Tally the lines in the following entries that include the word "agent"; state only the total.

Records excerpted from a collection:
+ + +

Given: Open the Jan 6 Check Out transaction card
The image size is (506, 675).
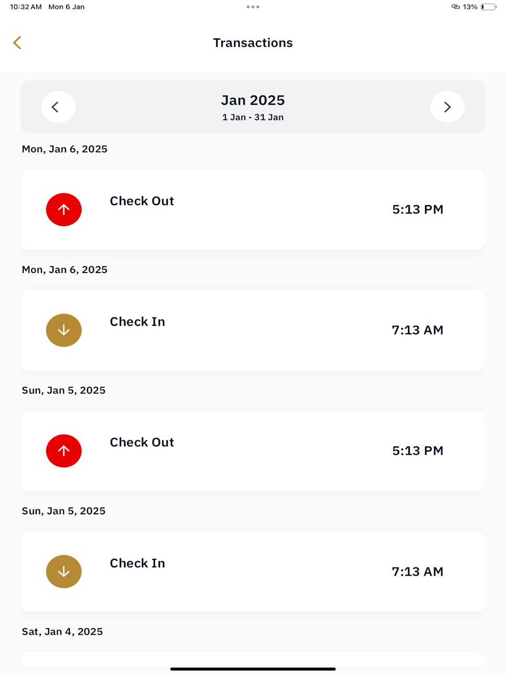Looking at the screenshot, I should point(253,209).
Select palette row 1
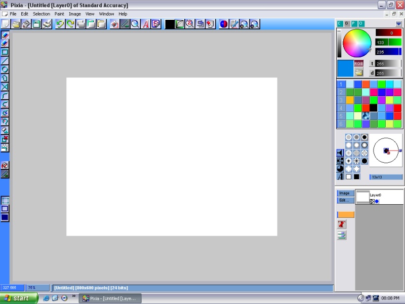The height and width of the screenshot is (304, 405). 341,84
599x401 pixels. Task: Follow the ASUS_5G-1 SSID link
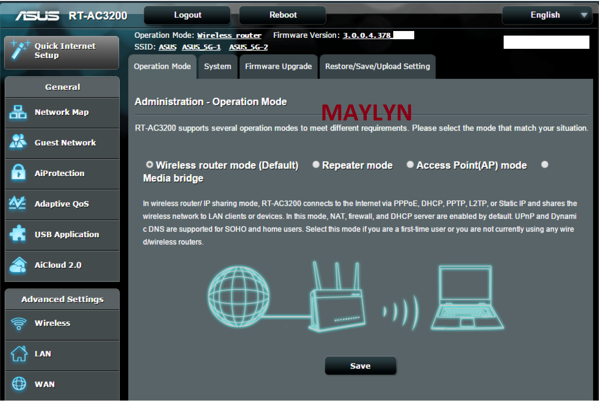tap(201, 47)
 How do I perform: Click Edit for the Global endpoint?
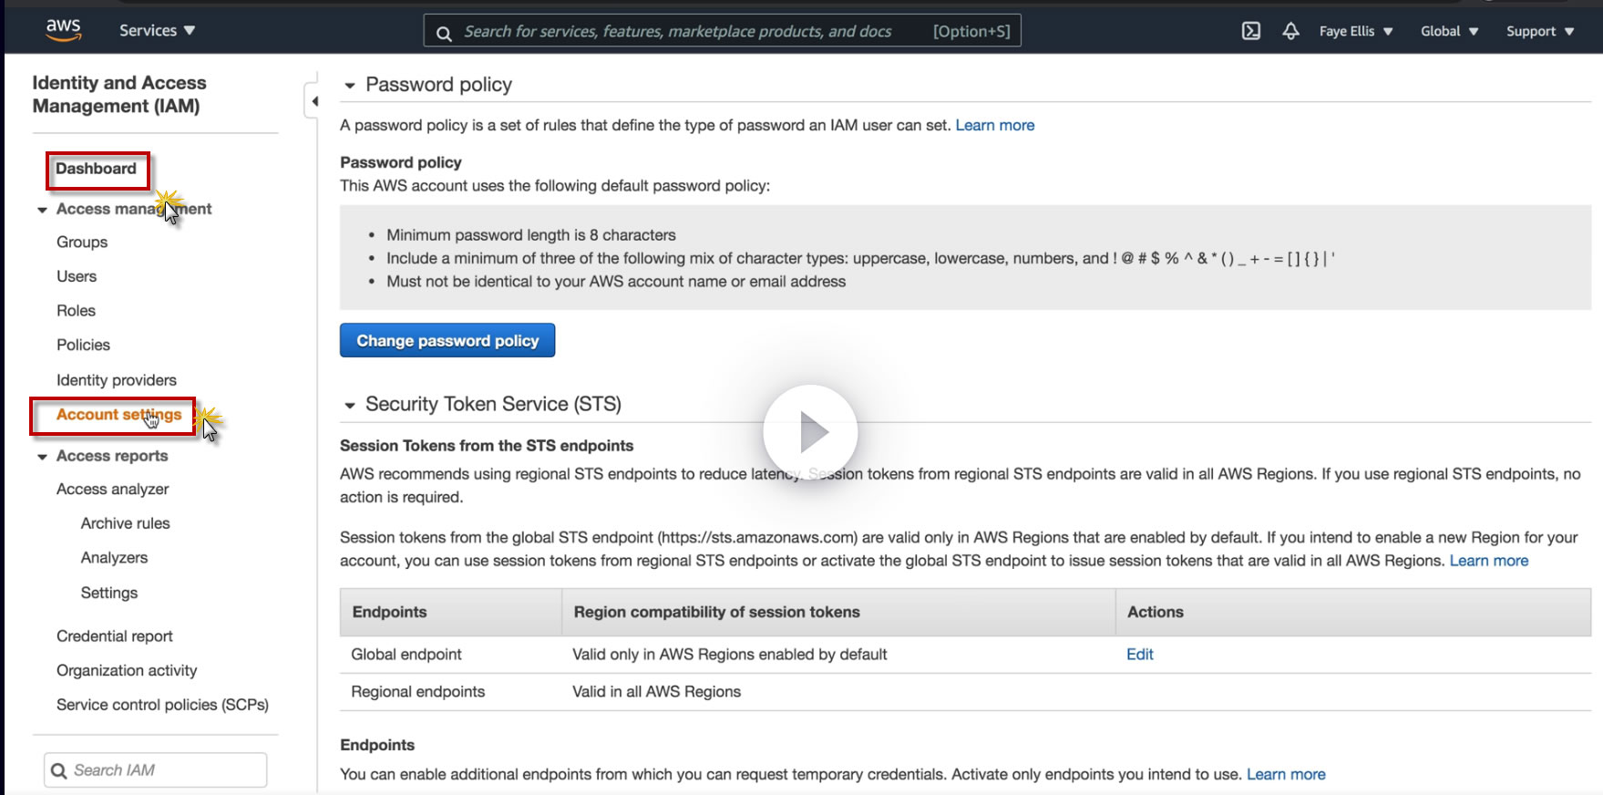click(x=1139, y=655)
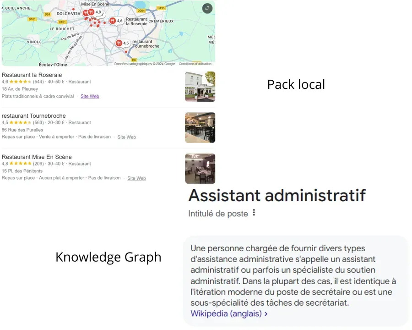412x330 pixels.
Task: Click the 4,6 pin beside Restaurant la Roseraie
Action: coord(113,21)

+ + +

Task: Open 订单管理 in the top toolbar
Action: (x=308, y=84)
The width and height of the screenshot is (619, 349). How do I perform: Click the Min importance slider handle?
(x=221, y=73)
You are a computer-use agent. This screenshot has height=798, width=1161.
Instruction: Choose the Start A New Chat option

+ + +

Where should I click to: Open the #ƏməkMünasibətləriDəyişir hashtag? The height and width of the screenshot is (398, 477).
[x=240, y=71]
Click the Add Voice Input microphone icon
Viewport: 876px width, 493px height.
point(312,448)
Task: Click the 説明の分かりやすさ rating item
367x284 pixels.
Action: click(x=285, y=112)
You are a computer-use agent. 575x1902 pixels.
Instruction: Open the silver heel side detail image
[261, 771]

+ + +

• **SOLUTION BELOW**: 2